Metro Construction vs Chatham Properties
G.R. No. 141987 September 24, 2001

Facts:
Respondent Chatham Properties, Inc. (CHATHAM) and petitioner Metro Construction, Inc. (MCI) entered into a contract
for the construction of a multi-storey building known as the Chatham House. MCI sought to collect from CHATHAM a
sum of money for unpaid progress billings and other charges and instituted a request for adjudication of its claims with
the CIAC. The preliminary conference before the CIAC started in June 1998 and was concluded a month after with the
signing of the Terms of Reference (TOR) of the Case. n the resolution of these issues, the CIAC discovered significant
data, which were not evident or explicit in the documents and records but otherwise revealed or elicited during the
hearings, which the CIAC deemed material and relevant to the complete adjudication of the case. It was established
during the hearing that the contract was awarded to MCI through negotiation as no bidding was conducted, x x x It was
also revealed that two agreements were entered into, one is labeled Construction Contract for the total fixed amount of
P50,000,000.00 and the other a Supplemental Contract for an amount not to exceed P75,000,000.00.
The CIAC then decreed Accordingly, as presented below, all the amounts due MCI are first listed and added up and the
total payment is deducted therefrom. The admitted total payment figure as reflected in the Terms of Reference is the
amount applied instead of the total reflected in CHATHAM's Summary of Payments which incidentally reflected a lesser
amount.
Impugning the decision of the CIAC, CHATHAM instituted a petition for review with the Court of Appeals. The Court of
Appeals concluded that the interim takeover was necessitated by CHATHAM's insistence to meet its own turnover dates
with the buyers of the project's units. Thus, CHATHAM was constrained to hire subcontractors with sufficient manpower
and supervision and incur various expenses to facilitate the completion of the project and/or assist MCI in making up for
its delay.
The Court of Appeals concluded that the interim takeover was necessitated by CHATHAM's insistence to meet its own
turnover dates with the buyers of the project's units. Thus, CHATHAM was constrained to hire subcontractors with
sufficient manpower and supervision and incur various expenses to facilitate the completion of the project and/or assist
MCI in making up for its delay.
The Court of Appeals then considered it imperative to determine whether MCI failed to complete the project on time
for which it may be held liable for liquidated damages based on the delays in the overall schedule of completion
pursuant to Art. 13.5 of the Construction Agreement.
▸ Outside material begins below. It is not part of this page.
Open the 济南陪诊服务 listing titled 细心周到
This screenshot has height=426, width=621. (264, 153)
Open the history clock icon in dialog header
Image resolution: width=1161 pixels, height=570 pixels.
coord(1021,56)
Finally, CHATHAM asseverates that the Court of Appeals did not commit grave abuse of discretion in reversing the CIAC's
ascertainment on the implied take-over and liquidated damages.
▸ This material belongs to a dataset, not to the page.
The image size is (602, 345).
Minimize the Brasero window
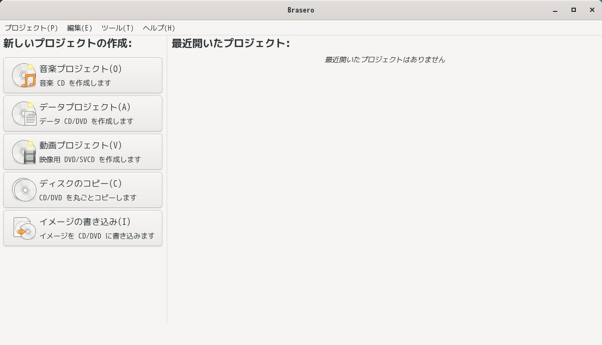point(556,10)
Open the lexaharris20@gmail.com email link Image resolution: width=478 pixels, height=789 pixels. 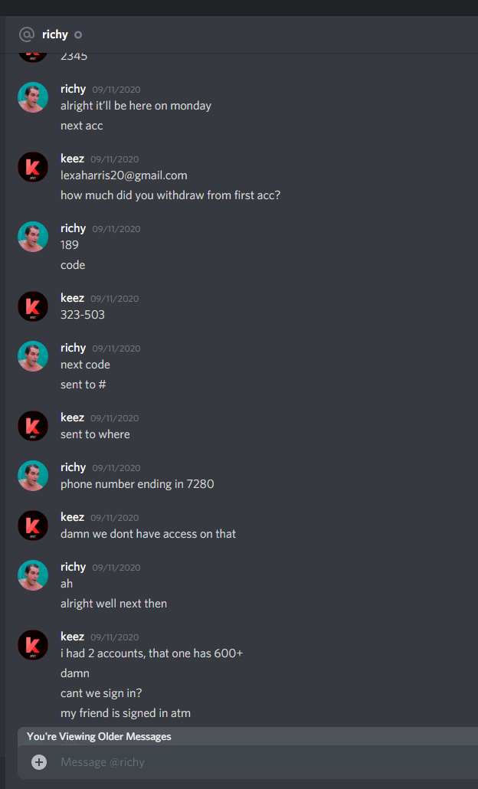click(x=124, y=175)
This Court shall now resolve the primary issue raised in this case

Issue:
The core issue in this case is whether under existing law and rules the Court of Appeals can also review findings of facts
of the Construction Industry Arbitration Commission (CIAC).

Held:
EO. No. 1008 vest upon the CIAC original and exclusive jurisdiction over disputes arising from, or connected with,
contracts entered into by parties involved in construction in the Philippines, whether the dispute arises before or after
the completion of the contract, or after the abandonment or breach thereof.By express provision of Section thereof, the
arbitral award of the CIAC is final and unappealable, except on questions of law, which are appealable to the Supreme
Court.
It is clear that Circular No. 1-91 covers the CIAC. In the first place, it is a quasi judicial agency. A quasi-judicial agency or
body has been defined as an organ of government other than a court and other than a legislature, which affects the
rights of private parties through either adjudication or rule-making. The very definition of an administrative agency
includes its being vested with quasi judicial powers. The ever increasing variety of powers and functions given to
administrative agencies recognizes the need for the active intervention of administrative agencies in matters calling for
technical knowledge and speed in countless controversies which cannot possibly be handled by regular courts. The
CIAC's primary function is that of a quasi-judicial agency, which is to adjudicate claims and/or determine rights in
accordance with procedures set forth in E.O. No. 1008.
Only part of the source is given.